Pixel coordinate grounding data:
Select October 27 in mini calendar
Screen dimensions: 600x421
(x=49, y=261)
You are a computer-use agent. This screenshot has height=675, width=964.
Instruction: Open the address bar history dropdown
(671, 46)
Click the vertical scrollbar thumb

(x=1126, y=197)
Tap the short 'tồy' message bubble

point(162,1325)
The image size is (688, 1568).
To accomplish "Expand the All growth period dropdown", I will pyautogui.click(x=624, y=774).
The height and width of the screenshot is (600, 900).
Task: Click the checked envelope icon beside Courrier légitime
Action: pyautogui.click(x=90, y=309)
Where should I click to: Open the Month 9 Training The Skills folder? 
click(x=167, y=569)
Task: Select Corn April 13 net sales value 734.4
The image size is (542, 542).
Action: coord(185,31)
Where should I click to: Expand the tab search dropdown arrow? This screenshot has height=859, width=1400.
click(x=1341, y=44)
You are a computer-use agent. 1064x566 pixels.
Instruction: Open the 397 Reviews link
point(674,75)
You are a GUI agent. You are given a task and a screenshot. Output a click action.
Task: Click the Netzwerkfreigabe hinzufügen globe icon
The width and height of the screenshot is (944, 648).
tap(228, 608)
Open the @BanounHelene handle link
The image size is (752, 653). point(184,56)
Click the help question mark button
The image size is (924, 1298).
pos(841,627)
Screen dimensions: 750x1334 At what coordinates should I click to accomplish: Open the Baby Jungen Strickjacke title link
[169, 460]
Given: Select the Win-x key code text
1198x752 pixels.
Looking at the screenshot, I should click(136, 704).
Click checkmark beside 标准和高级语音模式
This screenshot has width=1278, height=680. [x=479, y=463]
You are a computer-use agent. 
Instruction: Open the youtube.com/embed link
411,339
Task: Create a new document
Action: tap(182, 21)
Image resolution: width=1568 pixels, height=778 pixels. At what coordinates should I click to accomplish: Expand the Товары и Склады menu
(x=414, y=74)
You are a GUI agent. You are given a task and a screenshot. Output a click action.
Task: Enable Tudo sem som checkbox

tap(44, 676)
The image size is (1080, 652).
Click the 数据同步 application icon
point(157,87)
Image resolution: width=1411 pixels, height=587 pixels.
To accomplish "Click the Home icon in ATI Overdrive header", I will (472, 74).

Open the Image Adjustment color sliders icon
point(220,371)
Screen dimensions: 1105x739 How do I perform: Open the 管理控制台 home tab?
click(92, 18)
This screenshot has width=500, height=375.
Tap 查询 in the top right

* **Task instructions**:
Every entry must be repeated exactly; none may be skipped.

* **Written response**:
Select October 27 in mini calendar
Screen dimensions: 600x421
(x=49, y=261)
You are a computer-use agent. This screenshot has height=675, width=964.
Instruction: Open the address bar history dropdown
(671, 46)
Click the vertical scrollbar thumb

(x=1126, y=197)
Tap the short 'tồy' message bubble

point(162,1325)
The image size is (688, 1568).
To accomplish "Expand the All growth period dropdown", I will pyautogui.click(x=624, y=774).
The height and width of the screenshot is (600, 900).
Task: Click the checked envelope icon beside Courrier légitime
Action: pyautogui.click(x=90, y=309)
Where should I click to: Open the Month 9 Training The Skills folder? 
click(x=167, y=569)
Task: Select Corn April 13 net sales value 734.4
The image size is (542, 542).
Action: coord(185,31)
Where should I click to: Expand the tab search dropdown arrow? This screenshot has height=859, width=1400.
click(x=1341, y=44)
You are a computer-use agent. 1064x566 pixels.
Instruction: Open the 397 Reviews link
point(674,75)
You are a GUI agent. You are given a task and a screenshot. Output a click action.
Task: Click the Netzwerkfreigabe hinzufügen globe icon
The width and height of the screenshot is (944, 648).
tap(228, 608)
Open the @BanounHelene handle link
The image size is (752, 653). point(184,56)
Click the help question mark button
The image size is (924, 1298).
pos(841,627)
Screen dimensions: 750x1334 At what coordinates should I click to accomplish: Open the Baby Jungen Strickjacke title link
[169, 460]
Given: Select the Win-x key code text
1198x752 pixels.
Looking at the screenshot, I should click(136, 704).
Click checkmark beside 标准和高级语音模式
This screenshot has width=1278, height=680. [x=479, y=463]
You are a computer-use agent. 
Instruction: Open the youtube.com/embed link
411,339
Task: Create a new document
Action: tap(182, 21)
Image resolution: width=1568 pixels, height=778 pixels. At what coordinates should I click to accomplish: Expand the Товары и Склады menu
(x=414, y=74)
You are a GUI agent. You are given a task and a screenshot. Output a click action.
Task: Enable Tudo sem som checkbox

tap(44, 676)
The image size is (1080, 652).
Click the 数据同步 application icon
point(157,87)
Image resolution: width=1411 pixels, height=587 pixels.
To accomplish "Click the Home icon in ATI Overdrive header", I will (472, 74).

Open the Image Adjustment color sliders icon
point(220,371)
Screen dimensions: 1105x739 How do I perform: Open the 管理控制台 home tab?
click(92, 18)
This screenshot has width=500, height=375.
Tap 查询 in the top right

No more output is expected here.